1.00 PURCHASE AND SALE

1.01 The Vendor hereby agrees to sell to the Purchaser and the Purchaser hereby agrees to
     purchase from the Vendor the Timeshare located at the Resort (hereinafter, the
     “Timeshare”).

1.02 The Purchaser acknowledges and agrees that he/she shall have the right to use for his/her
     own absolute use, the Timeshare in accordance with the timeshare schedule annexed
     hereto as Schedule “A”.

2.00 PURCHASE PRICE

2.01 The Vendor and the Purchaser hereby acknowledge and agree that the purchase price
     payable by the Purchaser to the Vendor for the Timeshare is the sum of
     ___________________ ($_________) Dollars (hereinafter, the “Purchase Price”).

2.02 The Purchaser shall pay a deposit to the Vendor for the purchase of the Timeshare in the
     amount of _______________ ($______________) Dollars (the “Deposit”) upon execution
     of this Contract. The Deposit received by the Vendor shall be credited towards the total
     Purchase Price payable as set out in Article 2.01 above. In the event the Vendor and the
     Purchaser do not complete the transaction contemplated herein, the Deposit shall be
     returned in full to the Purchaser.




© Copyright 2011 Docstoc Inc.                                                           2
2.02 The Purchaser shall pay the full balance of the Purchase Price to the Vendor upon the
     Vendor executing all necessary and required documentation to effect the transfer of
     ownership and title of the Timeshare to the Purchaser.

2.02 The Purchaser shall pay the Purchase Price to the Vendor by way of cash, certified check,
     bank draft, money order, wire transfer or direct deposit, or by such other means as the
     Vendor and the Purchaser, in writing, may agree.

3.00 MAINTENANCE FEES

3.01 The Purchaser acknowledges and agrees that the yearly maintenance fees for the
     Timeshare are the sole responsibility of the Purchaser.

3.02 In the event the Vendor has paid in full the yearly maintenance fees for the Timeshare, the
     Purchaser shall reimburse the Vendor for the Purchaser’s portion of such maintenance
     fees, pro-rated.

4.00 CLOSING DATE

4.01 The Vendor and the Purchaser hereby agree that the Closing Date of this transaction shall
     be the ____ day of ______________, 201_______ (hereinafter, the “Closing Date”).

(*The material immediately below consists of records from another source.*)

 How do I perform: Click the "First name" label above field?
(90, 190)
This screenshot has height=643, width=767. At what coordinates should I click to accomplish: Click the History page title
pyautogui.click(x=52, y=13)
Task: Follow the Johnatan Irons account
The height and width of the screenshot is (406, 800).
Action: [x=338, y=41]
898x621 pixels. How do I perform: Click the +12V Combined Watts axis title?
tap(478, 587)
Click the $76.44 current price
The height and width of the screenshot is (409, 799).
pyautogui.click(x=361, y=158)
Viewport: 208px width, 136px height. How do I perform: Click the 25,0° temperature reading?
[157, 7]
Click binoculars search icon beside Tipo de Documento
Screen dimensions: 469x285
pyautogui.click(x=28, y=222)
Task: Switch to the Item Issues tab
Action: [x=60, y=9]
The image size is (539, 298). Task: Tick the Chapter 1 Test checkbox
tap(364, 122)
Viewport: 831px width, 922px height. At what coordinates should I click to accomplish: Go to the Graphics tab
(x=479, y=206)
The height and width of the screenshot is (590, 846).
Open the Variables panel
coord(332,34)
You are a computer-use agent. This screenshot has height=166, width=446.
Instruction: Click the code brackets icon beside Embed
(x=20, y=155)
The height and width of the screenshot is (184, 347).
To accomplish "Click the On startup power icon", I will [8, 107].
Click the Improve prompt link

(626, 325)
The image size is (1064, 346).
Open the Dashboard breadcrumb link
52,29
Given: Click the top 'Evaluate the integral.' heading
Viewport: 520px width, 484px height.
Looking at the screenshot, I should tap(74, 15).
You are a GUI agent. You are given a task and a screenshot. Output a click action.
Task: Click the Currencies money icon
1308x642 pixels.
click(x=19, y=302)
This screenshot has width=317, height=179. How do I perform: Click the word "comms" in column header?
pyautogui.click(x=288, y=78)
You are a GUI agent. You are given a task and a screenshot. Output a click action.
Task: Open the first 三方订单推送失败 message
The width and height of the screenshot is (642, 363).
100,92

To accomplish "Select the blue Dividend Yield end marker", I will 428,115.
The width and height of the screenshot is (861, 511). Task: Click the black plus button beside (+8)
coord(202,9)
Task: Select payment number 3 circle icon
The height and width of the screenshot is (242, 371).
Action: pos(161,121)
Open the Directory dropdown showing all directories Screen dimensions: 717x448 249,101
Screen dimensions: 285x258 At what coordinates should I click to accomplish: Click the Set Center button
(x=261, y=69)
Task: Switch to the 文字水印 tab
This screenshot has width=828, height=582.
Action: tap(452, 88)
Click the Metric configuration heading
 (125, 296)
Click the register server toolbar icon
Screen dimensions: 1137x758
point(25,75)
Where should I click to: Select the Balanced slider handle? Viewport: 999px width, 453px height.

5.00 REPRESENTATIONS AND WARRATIES OF VENDOR

5.01 The Vendor hereby represents and warrants to the Purchaser as follows:

      (i)     the Vendor is the registered and beneficial owner of the Timeshare;

      (ii)    all maintenance fees that may be due and payable have been paid in full by the
              Vendor up to and including the Closing Date of this transaction;

      (iii)   the Vendor has paid in full any and all taxes which may be due and owing in
              respect of the Timeshare; and

      (iv)    that there are no registrations of any kind whatsoever encumbering the Timeshare
              and the Vendor has not transferred title to the Timeshare to any other party.

6.00 EXECUTION OF DOCUMENTS

6.01 The Vendor and the Purchaser shall, from time-to-time, at the other's request and expense
     and without further consideration, execute and deliver such other instruments of transfer,
     conveyance, and assignments and take such further action as to the other may be required
     to more effectively complete any matter provided for herein.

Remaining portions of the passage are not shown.